Cold Case Heats Up Part One
May 19, 2009 by Dan
Filed under Human Interest
By FBI/PIO
May 19, 2009
The innocent face of 8-year-old April Tinsley is projected from a large screen in front of the conference room as about 50 law enforcement officials-including a special team from the FBI-begin their meeting.
April’s picture was a powerful reminder of why the group had gathered: on Good Friday 21 years ago, the young girl was abducted from her neighborhood in Fort Wayne, Indiana and then raped and murdered. Her killer is still at large.
The meeting at the National Center for Missing & Exploited Children in Virginia took place because state and local Indiana law enforcement officers-who remain dedicated to solving the case-have asked for help from our Child Abduction Rapid Deployment Team, known as CARD.
CARD Teams were created three years ago to bring together a variety of experts in child abduction cases who could quickly respond on the ground to help local authorities with time-sensitive investigations.
Team members include:
a. Personnel from our Behavioral Analysis Unit, who profile offenders’ personality traits and possible motives;
b. Agents and analysts from our Crimes Against Children Unit;
c. Coordinators from the National Center for the Analysis of Violent Crime
d. Representatives from the Violent Criminal Apprehension Program (VICAP).

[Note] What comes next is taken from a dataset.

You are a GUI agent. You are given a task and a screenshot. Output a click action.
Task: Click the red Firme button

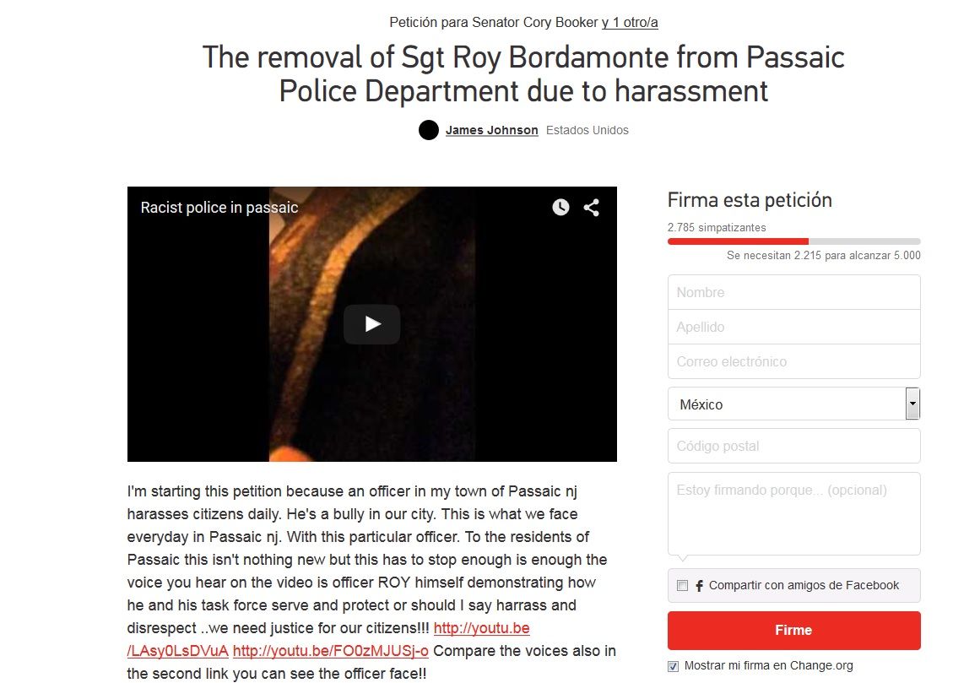pyautogui.click(x=793, y=630)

CARD consists of 48 members organized into 10 teams in five regions around the country. Since the program’s creation, teams have deployed 38 times and aided in the recovery of 18 children.

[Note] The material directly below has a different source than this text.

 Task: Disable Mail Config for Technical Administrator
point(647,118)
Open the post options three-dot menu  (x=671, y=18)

As the name suggests, CARD Teams respond rapidly in cases of non-family abductions, ransom abductions, and the mysterious disappearances of children. But CARD also works cold cases, such as the April Tinsley murder. And as team members discovered, there is enough evidence-including notes, pictures, and DNA left by the killer years after the murder-to make investigators hopeful they can break the case.

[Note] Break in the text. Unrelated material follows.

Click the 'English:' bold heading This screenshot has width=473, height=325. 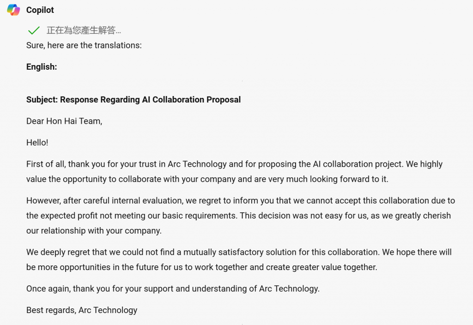pyautogui.click(x=42, y=66)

It was a chilly Friday afternoon in 1988 when April was abducted walking home from a friend’s house. Her body was found three days later about 20 miles away in a rural area dotted with Amish farms.
Despite an intensive search, police were unable to find her killer. Two years later, a message written in pencil or crayon appeared on a barn door not far from where April’s body had been discovered. The writer claimed responsibility for the murder.
Then, in the spring of 2004, four notes appeared at various residences in the Fort Wayne area-several placed on bicycles that young girls had left in their yards-believed to be written by the killer. The notes, all on lined yellow paper, were placed inside baggies along with used condoms or Polaroid pictures of the killer’s body. Several of the notes referred to April Tinsley.
During the spring of 2004, the killer left four similar notes at residences in the Fort Wayne area.
Since those 2004 notes, the killer has not been heard from. But he has left a trail of evidence that the CARD Team hopes to exploit during its deployment to Fort Wayne, tentatively scheduled for later this spring. Investigators believe the case is “highly solvable,” and after 21 years, their desire to bring April Tinsley’s killer to justice is stronger than ever.